━━ SUPPLIED INFORMATION ━━
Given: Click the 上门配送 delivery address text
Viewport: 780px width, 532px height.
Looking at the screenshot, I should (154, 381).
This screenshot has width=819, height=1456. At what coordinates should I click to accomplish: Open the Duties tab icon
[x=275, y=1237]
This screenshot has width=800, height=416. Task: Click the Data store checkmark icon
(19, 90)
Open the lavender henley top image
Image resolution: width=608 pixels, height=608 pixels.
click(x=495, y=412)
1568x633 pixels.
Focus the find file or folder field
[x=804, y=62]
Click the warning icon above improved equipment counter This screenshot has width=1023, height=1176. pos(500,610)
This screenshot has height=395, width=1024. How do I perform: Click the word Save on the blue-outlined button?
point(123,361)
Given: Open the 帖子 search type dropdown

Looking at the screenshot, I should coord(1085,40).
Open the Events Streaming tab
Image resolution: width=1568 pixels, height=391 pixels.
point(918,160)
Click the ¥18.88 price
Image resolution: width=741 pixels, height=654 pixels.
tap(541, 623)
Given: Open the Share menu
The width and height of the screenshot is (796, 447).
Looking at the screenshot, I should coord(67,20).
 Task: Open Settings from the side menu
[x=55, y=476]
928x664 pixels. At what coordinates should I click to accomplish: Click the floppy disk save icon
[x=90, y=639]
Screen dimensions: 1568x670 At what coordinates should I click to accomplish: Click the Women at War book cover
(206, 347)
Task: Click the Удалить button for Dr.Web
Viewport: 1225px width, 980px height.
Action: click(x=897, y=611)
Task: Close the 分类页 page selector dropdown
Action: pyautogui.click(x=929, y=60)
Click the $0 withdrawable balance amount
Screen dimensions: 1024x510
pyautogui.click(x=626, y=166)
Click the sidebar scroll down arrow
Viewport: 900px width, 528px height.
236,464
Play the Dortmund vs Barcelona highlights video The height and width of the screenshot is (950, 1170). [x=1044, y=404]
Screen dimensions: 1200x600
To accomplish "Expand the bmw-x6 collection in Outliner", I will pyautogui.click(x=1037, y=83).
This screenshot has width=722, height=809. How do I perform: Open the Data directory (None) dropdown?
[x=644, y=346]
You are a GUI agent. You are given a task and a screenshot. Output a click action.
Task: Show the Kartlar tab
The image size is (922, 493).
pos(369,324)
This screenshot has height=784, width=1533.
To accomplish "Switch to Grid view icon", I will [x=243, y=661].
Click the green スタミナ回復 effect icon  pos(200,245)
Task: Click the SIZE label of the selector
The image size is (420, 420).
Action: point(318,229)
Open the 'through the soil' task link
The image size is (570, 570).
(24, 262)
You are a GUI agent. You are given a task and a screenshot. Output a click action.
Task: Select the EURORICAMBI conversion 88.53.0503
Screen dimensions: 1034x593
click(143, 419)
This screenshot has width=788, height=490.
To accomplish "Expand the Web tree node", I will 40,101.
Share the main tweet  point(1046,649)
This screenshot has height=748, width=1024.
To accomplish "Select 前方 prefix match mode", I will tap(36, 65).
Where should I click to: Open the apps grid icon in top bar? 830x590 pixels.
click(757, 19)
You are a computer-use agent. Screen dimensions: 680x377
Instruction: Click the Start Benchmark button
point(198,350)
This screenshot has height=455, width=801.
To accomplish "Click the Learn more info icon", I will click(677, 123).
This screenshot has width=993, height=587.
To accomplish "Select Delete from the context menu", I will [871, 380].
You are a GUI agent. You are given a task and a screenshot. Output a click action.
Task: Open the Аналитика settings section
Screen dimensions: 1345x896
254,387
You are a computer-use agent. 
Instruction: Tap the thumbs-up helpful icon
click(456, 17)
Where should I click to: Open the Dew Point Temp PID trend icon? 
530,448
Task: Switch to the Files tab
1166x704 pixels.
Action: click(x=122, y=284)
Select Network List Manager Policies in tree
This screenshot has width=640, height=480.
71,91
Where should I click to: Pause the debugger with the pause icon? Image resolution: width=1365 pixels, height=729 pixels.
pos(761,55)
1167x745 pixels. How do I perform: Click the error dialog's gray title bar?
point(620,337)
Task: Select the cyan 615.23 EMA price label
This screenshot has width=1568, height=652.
━━━
# WHAT IS NEEDED:
Starting with the line that holds "1167x745 pixels. How", copy each remaining line of the listing above exactly, through the last one.

# RESULT OF THE EXERCISE:
1167x745 pixels. How do I perform: Click the error dialog's gray title bar?
point(620,337)
Task: Select the cyan 615.23 EMA price label
This screenshot has width=1568, height=652.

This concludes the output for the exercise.